**Data for the task**
★ ★ ★ ★ ★ ★ ★

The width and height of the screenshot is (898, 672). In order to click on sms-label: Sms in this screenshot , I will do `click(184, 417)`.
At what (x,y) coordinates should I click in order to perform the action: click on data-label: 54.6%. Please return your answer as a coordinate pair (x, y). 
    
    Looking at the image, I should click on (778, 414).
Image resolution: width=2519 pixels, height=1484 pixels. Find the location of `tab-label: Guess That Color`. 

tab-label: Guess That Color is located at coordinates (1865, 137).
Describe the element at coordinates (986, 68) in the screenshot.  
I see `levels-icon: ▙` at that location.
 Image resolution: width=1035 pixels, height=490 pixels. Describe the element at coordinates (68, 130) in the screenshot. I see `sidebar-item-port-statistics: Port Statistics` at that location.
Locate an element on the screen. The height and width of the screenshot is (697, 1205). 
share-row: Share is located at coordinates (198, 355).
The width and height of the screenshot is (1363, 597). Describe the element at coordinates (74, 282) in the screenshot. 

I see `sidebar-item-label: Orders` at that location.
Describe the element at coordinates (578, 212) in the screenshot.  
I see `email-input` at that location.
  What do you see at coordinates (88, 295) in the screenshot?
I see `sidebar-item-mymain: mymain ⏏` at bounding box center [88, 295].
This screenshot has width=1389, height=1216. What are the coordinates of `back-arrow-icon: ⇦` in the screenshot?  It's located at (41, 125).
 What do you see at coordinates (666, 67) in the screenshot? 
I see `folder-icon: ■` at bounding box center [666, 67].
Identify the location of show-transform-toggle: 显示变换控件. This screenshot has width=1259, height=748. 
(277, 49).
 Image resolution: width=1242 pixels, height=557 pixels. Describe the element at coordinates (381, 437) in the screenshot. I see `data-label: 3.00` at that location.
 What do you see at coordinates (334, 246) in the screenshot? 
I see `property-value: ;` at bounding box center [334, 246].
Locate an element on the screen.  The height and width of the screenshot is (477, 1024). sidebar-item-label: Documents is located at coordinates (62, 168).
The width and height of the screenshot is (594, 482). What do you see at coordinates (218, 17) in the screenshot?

★ ★ ★ ★ ★ ★ ★

**Problem**
Please output the items exactly as they appear, from the line containing "Describe the element at coordinates (578, 212)" through the end of the items.

**Result**
Describe the element at coordinates (578, 212) in the screenshot.  
I see `email-input` at that location.
  What do you see at coordinates (88, 295) in the screenshot?
I see `sidebar-item-mymain: mymain ⏏` at bounding box center [88, 295].
This screenshot has width=1389, height=1216. What are the coordinates of `back-arrow-icon: ⇦` in the screenshot?  It's located at (41, 125).
 What do you see at coordinates (666, 67) in the screenshot? 
I see `folder-icon: ■` at bounding box center [666, 67].
Identify the location of show-transform-toggle: 显示变换控件. This screenshot has width=1259, height=748. 
(277, 49).
 Image resolution: width=1242 pixels, height=557 pixels. Describe the element at coordinates (381, 437) in the screenshot. I see `data-label: 3.00` at that location.
 What do you see at coordinates (334, 246) in the screenshot? 
I see `property-value: ;` at bounding box center [334, 246].
Locate an element on the screen.  The height and width of the screenshot is (477, 1024). sidebar-item-label: Documents is located at coordinates (62, 168).
The width and height of the screenshot is (594, 482). What do you see at coordinates (218, 17) in the screenshot?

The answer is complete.